En nuestra precipitación por medir lo histórico, lo significativo, lo revelador, dejamos de lado lo esencial: el escándalo no es el grisú sino el trabajo en las minas. Los “malestares sociales” no son “preocupantes” en períodos de huelga, son intolerables veinticuatro horas por día, trescientos sesenta y cinco días al año.
Los maremotos, las erupciones volcánicas, las torres que se derrumban, los incendios forestales, los túneles que se desmoronan… ¡Terrible! ¡Monstruoso! ¡Escandaloso! Pero… ¿adónde está el verdadero escándalo?
Los diarios hablan de todo, salvo de lo diario. Lo que pasa realmente, lo que vivimos, el resto… ¿Cómo dar cuenta de lo que ocurre y vuelve a ocurrir cada día, lo banal, lo cotidiano, lo evidente, lo común, lo ordinario, el ruido de fondo, lo habitual? ¿Cómo indagar en eso? ¿Cómo describirlo?
Interrogar lo habitual. Justamente estamos habituados a eso. No lo interrogamos, no nos interroga, no parece constituir un problema; vivimos sin pensar en ello, como si no transmitiera preguntas o respuestas, como si no fuera portador de ninguna información. Ni siquiera es condicionamiento, es anestesia. Dormimos nuestra vida con un sueño sin sueños. ¿Adónde está nuestra vida, nuestro cuerpo, nuestro espacio?

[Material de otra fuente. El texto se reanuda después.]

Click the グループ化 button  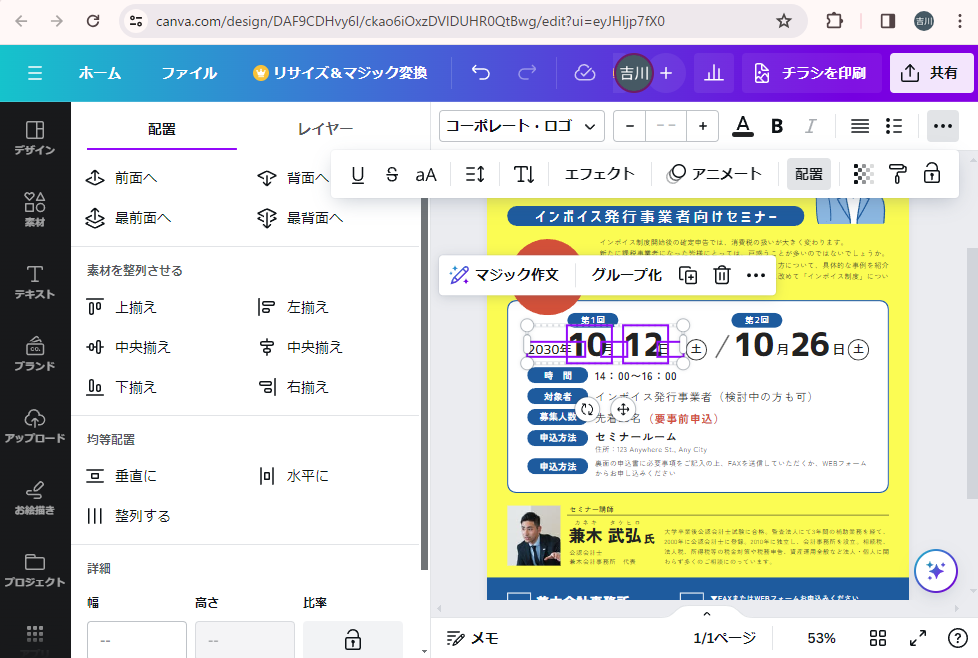[626, 275]
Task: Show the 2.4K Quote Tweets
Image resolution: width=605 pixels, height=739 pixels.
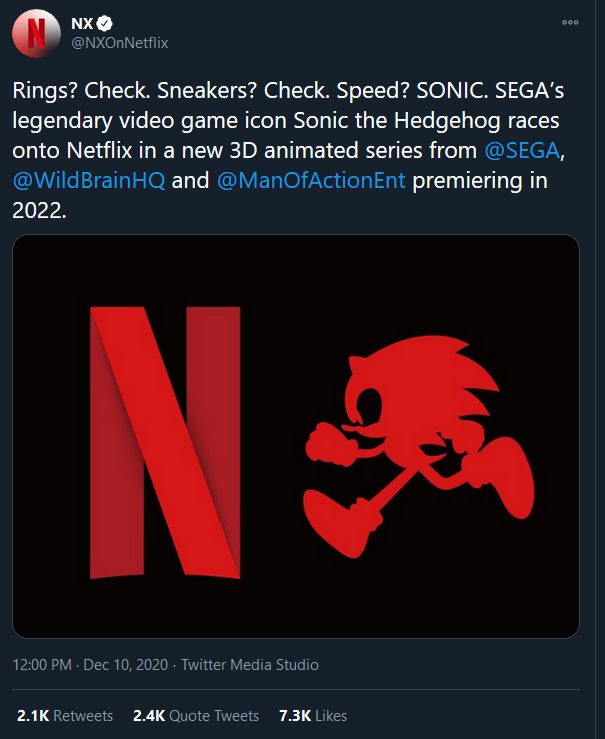Action: click(x=195, y=716)
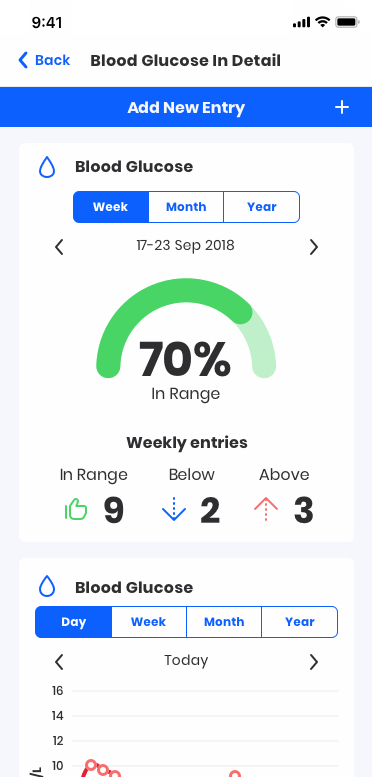
Task: Tap the blue down-arrow Below icon
Action: click(174, 509)
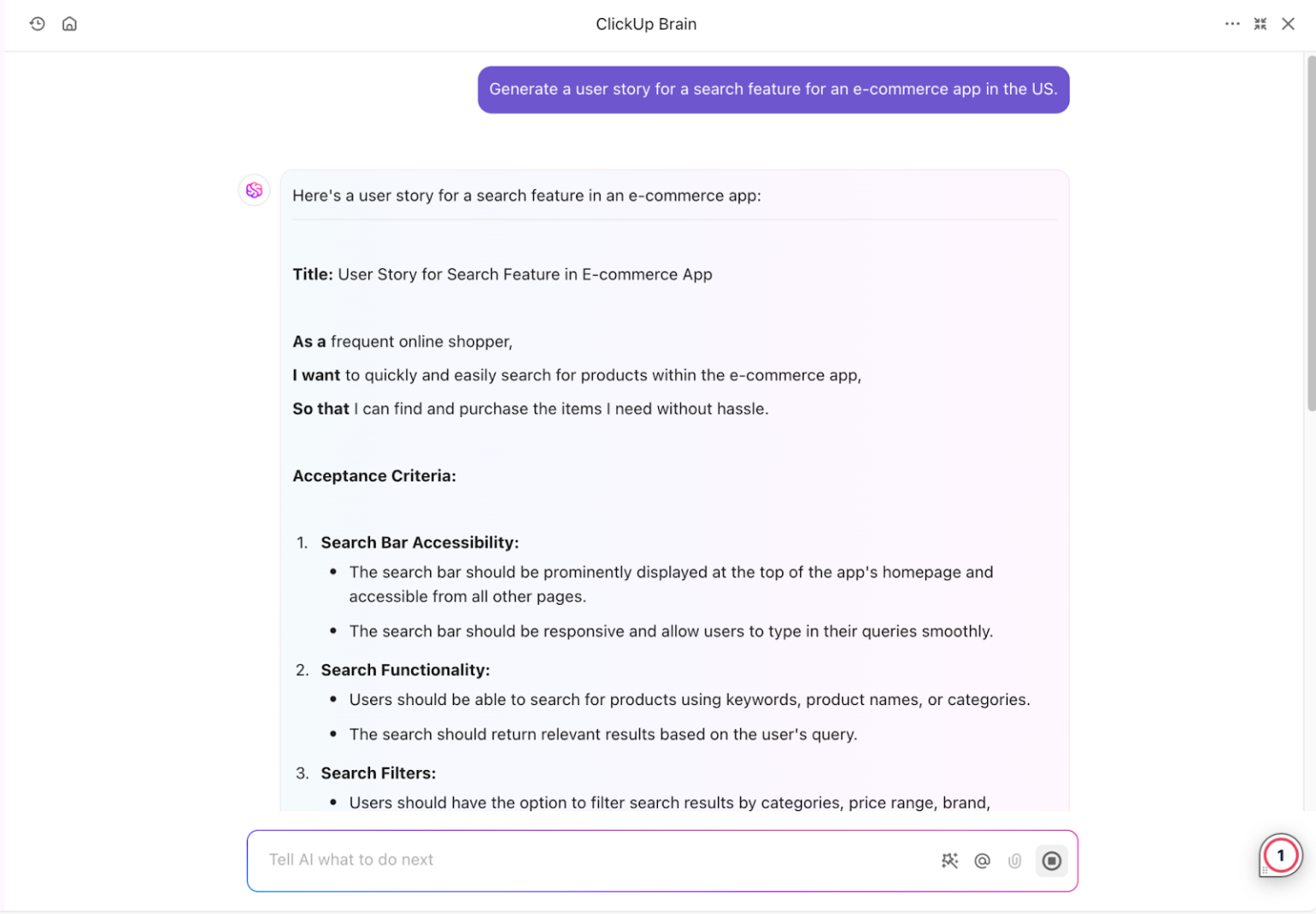Open the AI magic wand prompt tool
This screenshot has width=1316, height=914.
point(949,861)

Cómo hablar de esas “cosas comunes”. Más bien cómo acorralarlas, cómo hacerlas salir, arrancándolas de la corriente en la que permanecen sumergidas; cómo darles un sentido, una lengua, para que hablen finalmente de lo que existe y somos.
Quizá se trate de fundar finalmente nuestra propia antropología: la que va a hablar de nosotros, la que va a buscar en nosotros lo que durante tanto tiempo nosotros saqueamos en los demás. Ya no lo exótico sino lo endótico.
Interrogar lo que parece tan normal, que ya hemos olvidado su origen. Volver a encontrar algo de la sorpresa que podía experimentar Julio Verne o sus lectores frente a un aparato capaz de reproducir y transportar sonidos. Porque tanto esa como otras sorpresas han existido, y fueron las que nos modelaron.
Lo que se trata es de indagar en el ladrillo, el hormigón, el vidrio, nuestros modales en la mesa, nuestros utensilios, nuestros horarios, nuestros ritmos. Interrogar lo que para siempre parece haber cesado de sorprendernos. Claro que vivimos, claro que respiramos; caminamos, abrimos puertas, bajamos escaleras, nos sentamos a una mesa para comer, nos acostamos en una cama para dormir. ¿Cómo, dónde, cuándo, por qué?
Describa su calle. Describa otra. Compare.
Haga el inventario de sus bolsillos, de su bolso. Interróguese acerca del origen, el uso y el futuro de los objetos que saca de ahí.
Interrogue a sus cucharitas.
¿Qué hay debajo de su empapelado?
¿Cuántos gestos son necesarios para marcar un número telefónico?
¿Por qué no se venden cigarrillos en los almacenes? ¿Por qué no?
Poco me importa que estas preguntas sean, aquí, fragmentarias, apenas indicativas de un método, a lo sumo un proyecto. Me importa mucho más que parezcan triviales y fútiles: eso es lo que, precisamente, las vuelve tanto más esenciales que otras a través de las cuales hemos intentado vanamente captar la verdad.